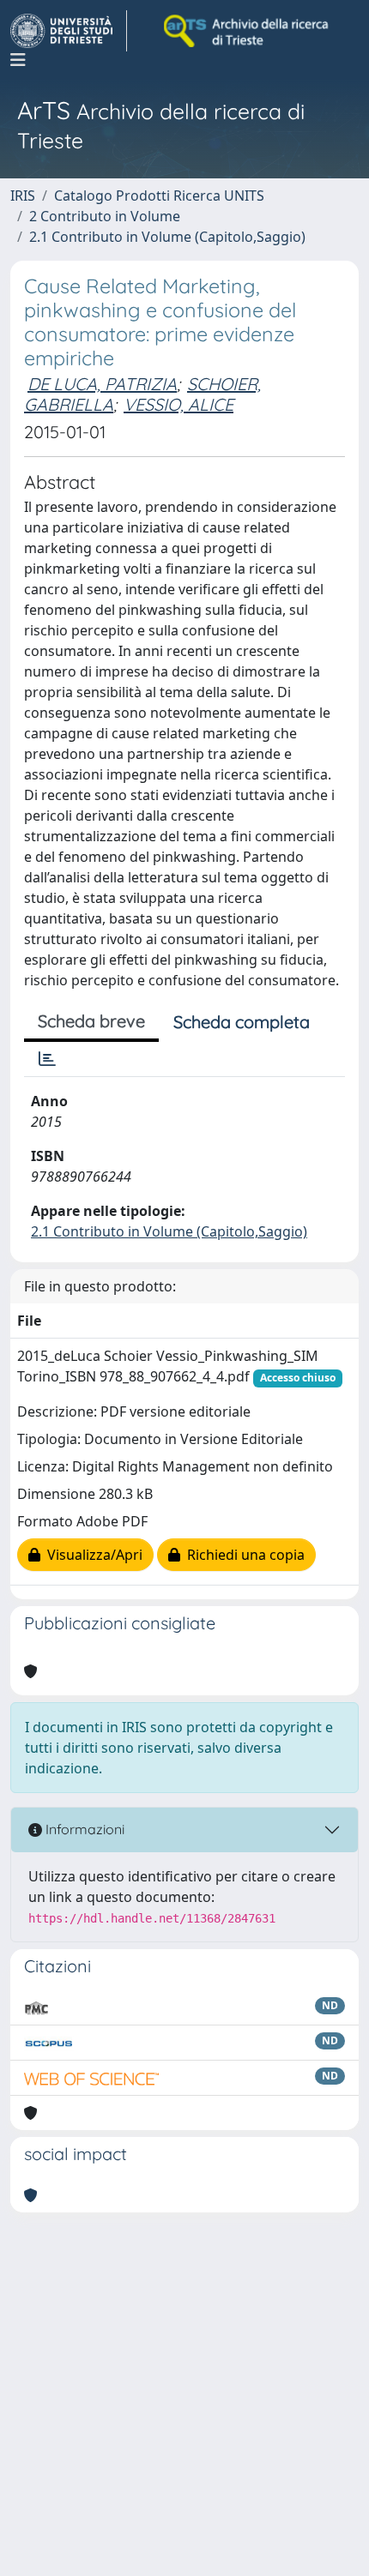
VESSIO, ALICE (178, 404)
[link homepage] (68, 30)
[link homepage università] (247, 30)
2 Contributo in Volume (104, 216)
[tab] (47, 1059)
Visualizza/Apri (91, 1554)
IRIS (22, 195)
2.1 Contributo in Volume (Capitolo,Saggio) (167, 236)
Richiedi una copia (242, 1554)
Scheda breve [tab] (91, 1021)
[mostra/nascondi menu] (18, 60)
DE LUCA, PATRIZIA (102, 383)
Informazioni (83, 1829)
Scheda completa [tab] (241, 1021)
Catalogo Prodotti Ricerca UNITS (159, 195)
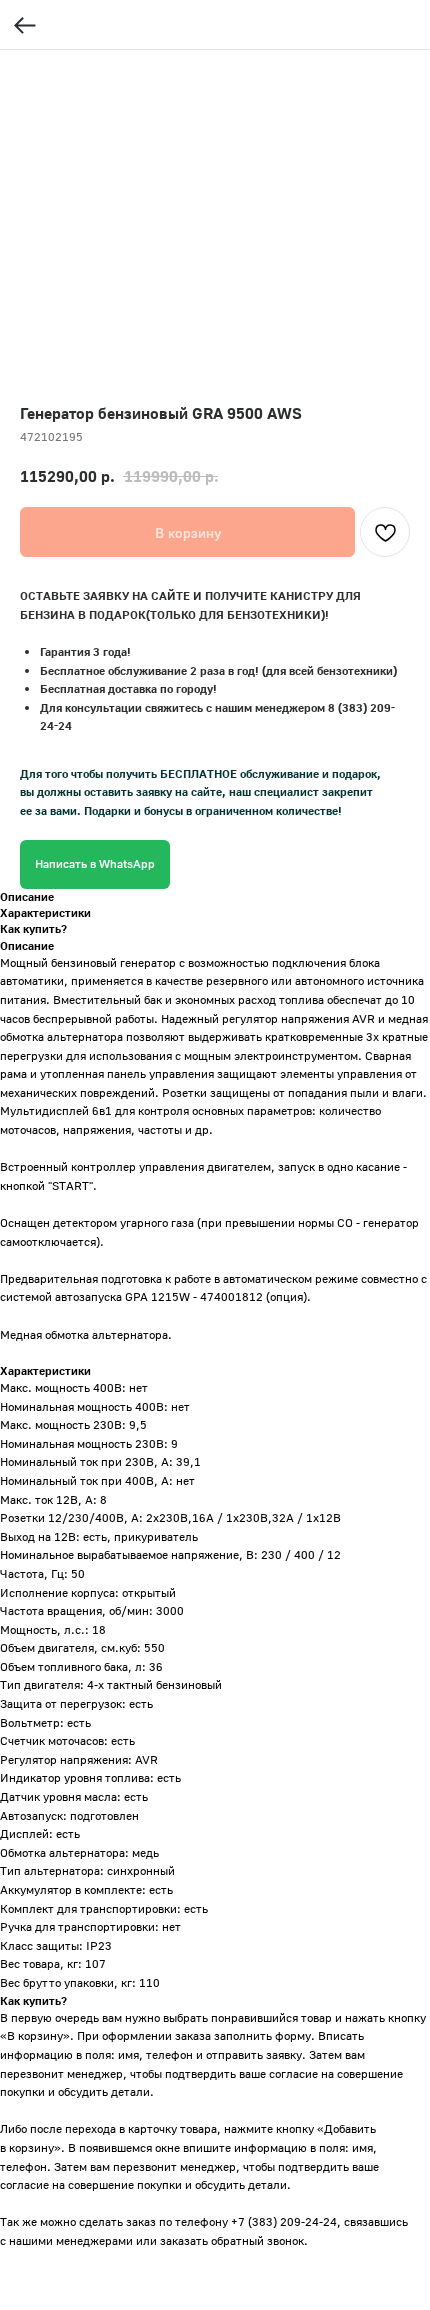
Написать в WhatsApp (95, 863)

Assigned task:
Only one thing is wanted here, an exact copy of the lines from the first line above through the line containing "Scheda breve [tab] (91, 1021)", minus any picture.

Task response:
VESSIO, ALICE (178, 404)
[link homepage] (68, 30)
[link homepage università] (247, 30)
2 Contributo in Volume (104, 216)
[tab] (47, 1059)
Visualizza/Apri (91, 1554)
IRIS (22, 195)
2.1 Contributo in Volume (Capitolo,Saggio) (167, 236)
Richiedi una copia (242, 1554)
Scheda breve [tab] (91, 1021)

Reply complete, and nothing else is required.